◆ WORK INSTRUCTIONS:
1. Repeat word for word the part of the passage on peace and wisdom starting with "Noone is working" and going on through "strife and war.".
2. In the passage on peace and wisdom, what is called the antithesis of wisdom?

◆ EXCERPT PROVIDED:
----

The foundations of peace cannot be laid by universal prosperity, in the modern sense. Because such prosperity (if attainable at all) is attainable only by cultivating such drives of human nature as greed and envy, which destroy intelligence, happiness, serenity and thereby the peacefulness of man.

Noone is working for peace unless he is working primarily for wisdom. The hope that the pursuit of goodness and virtue can be postponed until we have attained universal prosperity and that by the single-minded pursuit of wealth, without bothering our heads about spiritual and moral questions, we could establish peace on Earth is unrealistic, unscientific and irrational hope.

The cultivation and expansion of needs is the antithesis of wisdom. It is also the antithesis of freedom and peace. Every increase of needs tend to increase one's dependence on outside forces over which one cannot have control, and therefore increases existential fear.

Only by a reduction of needs can one promote a genuine reduction in those tensions which are the ultimate cause of strife and war.

The economics of permanence implies a profound reorientation of science and technology, which have to open their doors to wisdom and, in fact, have to incorporate wisdom into their very structure. Scientific and technological solutions which poison the environment and degrade social structure and man himself are of no benefit.

Ever bigger machines, entailing every bigger concentrations of economic power and exerting ever greater violence against the environment do not represent progress - they are a denial of wisdom.

War is a judgment that overtakes societies when they have been living upon ideas that conflict too violently with the laws governing the universe. Never think that wars are irrational catastrophes: they happen when wrong ways of thinking and living bring about intolerable situations.

----

◆ THE DATA:

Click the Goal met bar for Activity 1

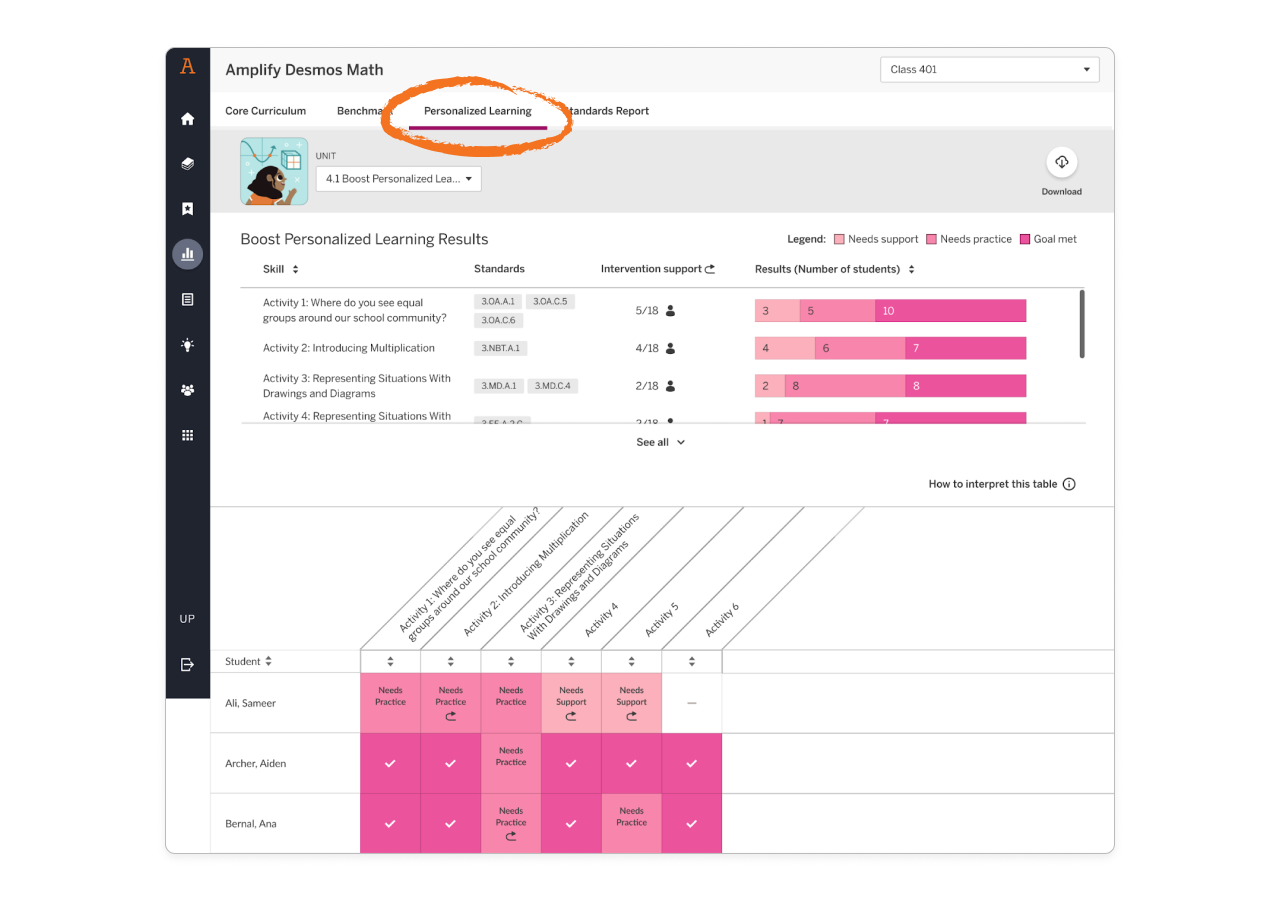coord(950,311)
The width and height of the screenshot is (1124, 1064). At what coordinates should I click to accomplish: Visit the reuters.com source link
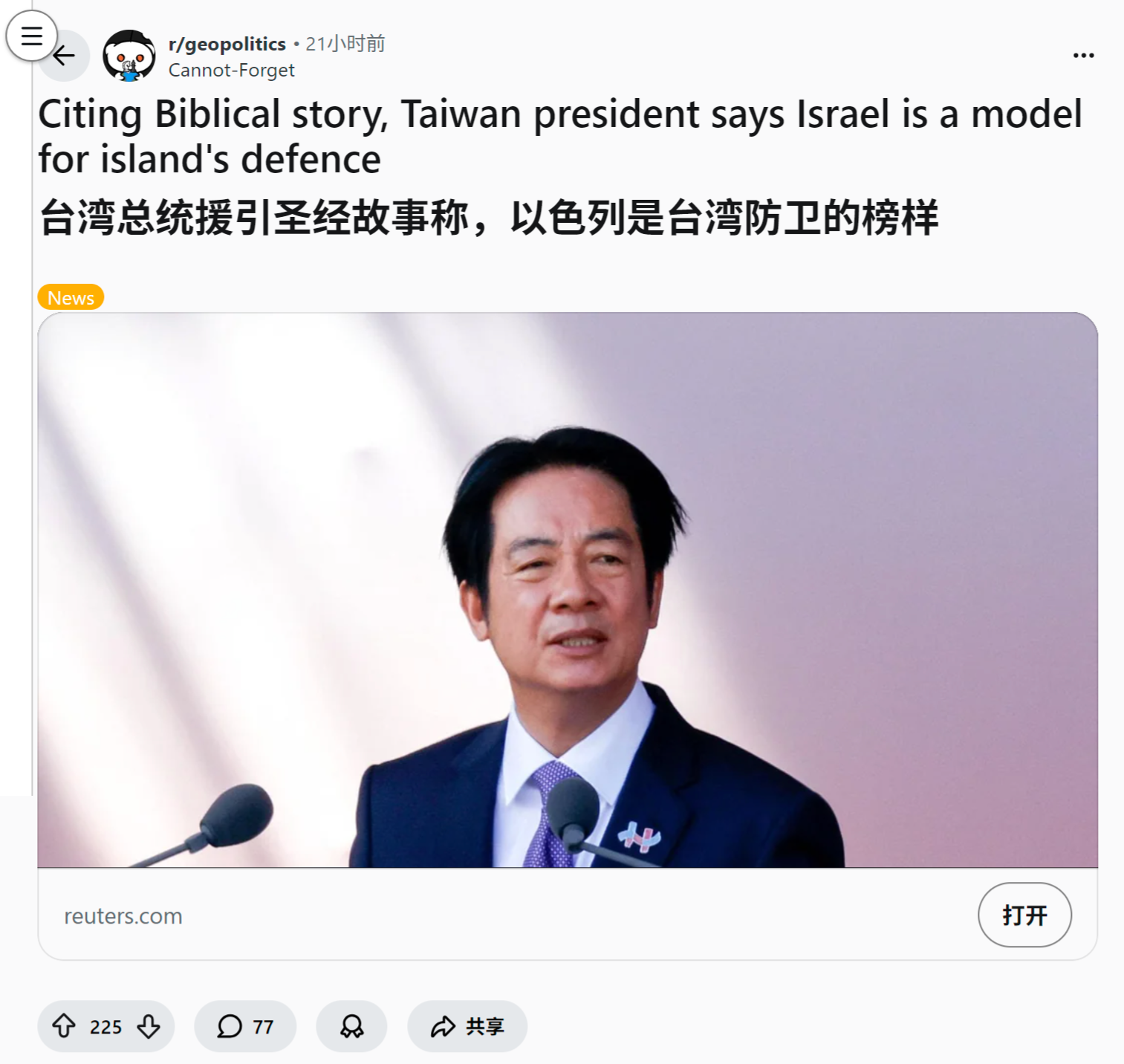point(123,916)
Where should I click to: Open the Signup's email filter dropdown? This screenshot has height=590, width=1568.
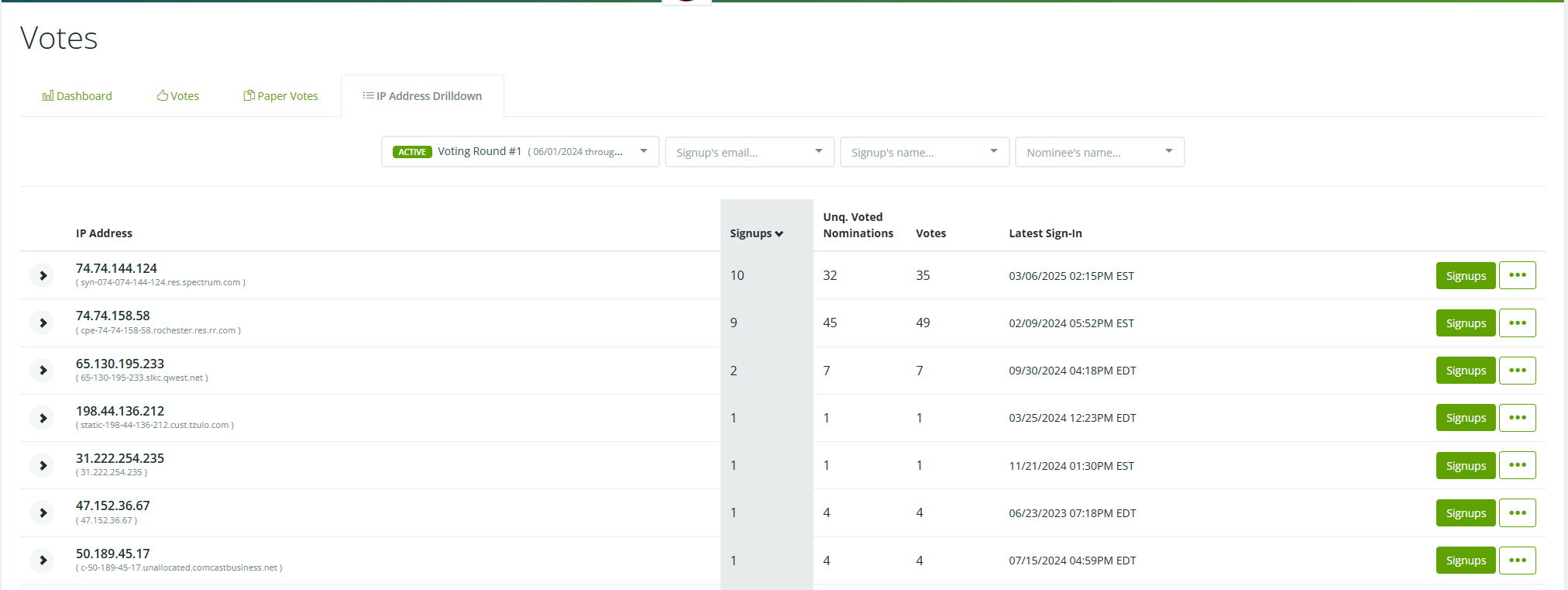tap(748, 152)
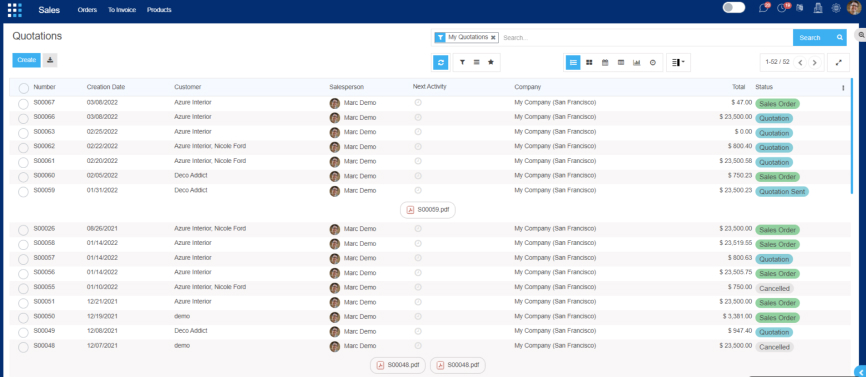866x377 pixels.
Task: Select the checkbox for order S00060
Action: (x=23, y=177)
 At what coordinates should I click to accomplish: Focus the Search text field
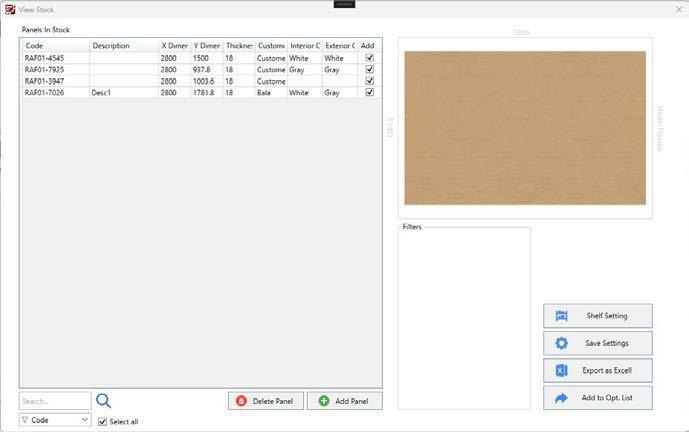click(x=55, y=401)
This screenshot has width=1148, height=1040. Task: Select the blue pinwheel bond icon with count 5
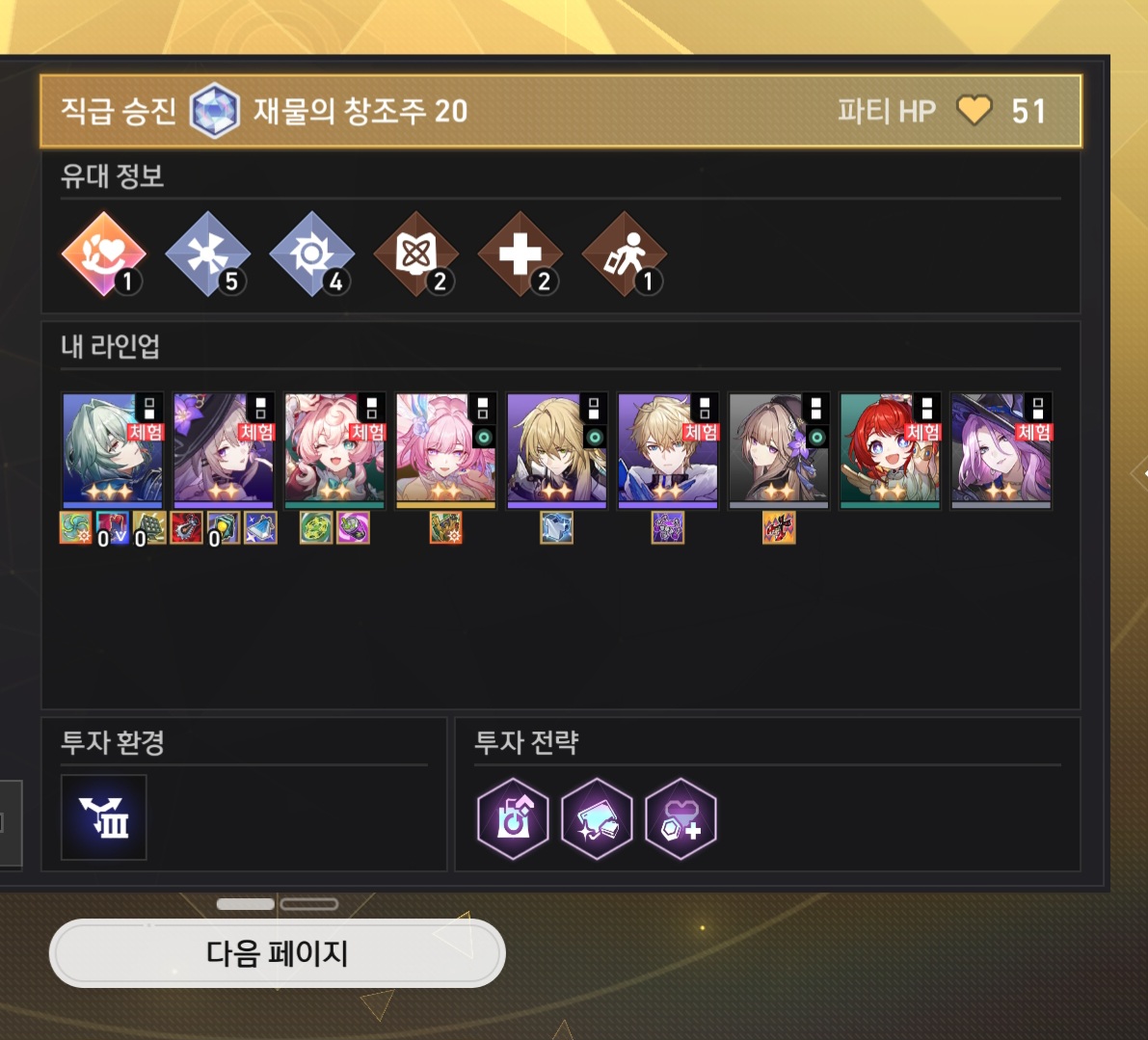coord(208,253)
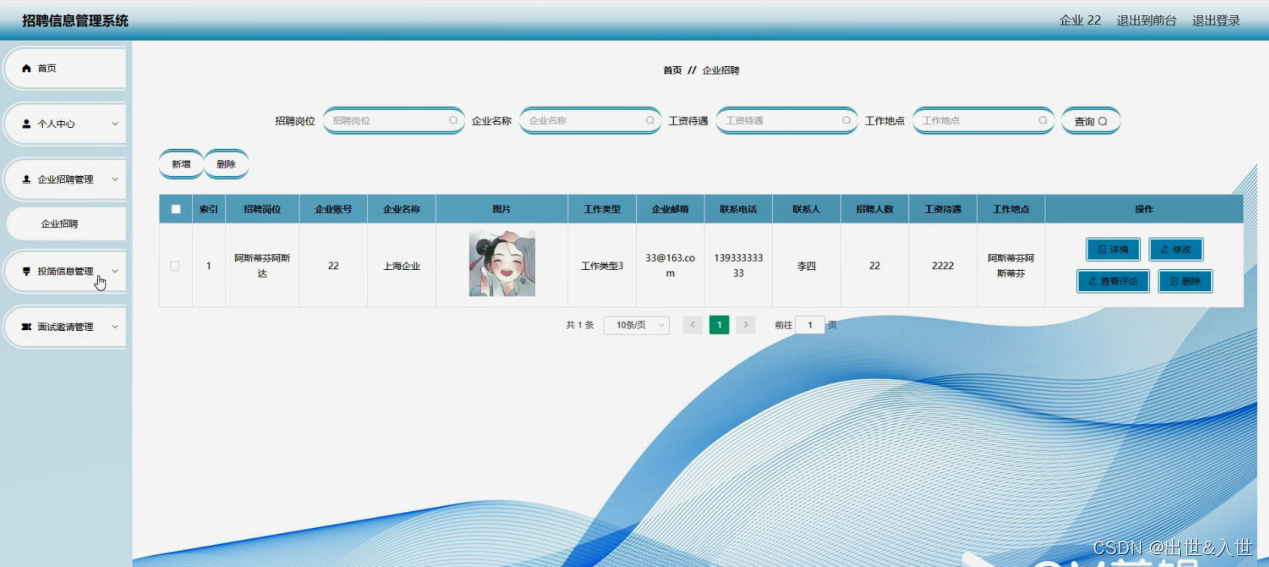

----

◆ RESULTS IN ORDER:
1.
Noone is working for peace unless he is working primarily for wisdom. The hope that the pursuit of goodness and virtue can be postponed until we have attained universal prosperity and that by the single-minded pursuit of wealth, without bothering our heads about spiritual and moral questions, we could establish peace on Earth is unrealistic, unscientific and irrational hope.

The cultivation and expansion of needs is the antithesis of wisdom. It is also the antithesis of freedom and peace. Every increase of needs tend to increase one's dependence on outside forces over which one cannot have control, and therefore increases existential fear.

Only by a reduction of needs can one promote a genuine reduction in those tensions which are the ultimate cause of strife and war.

2. The cultivation and expansion of needs.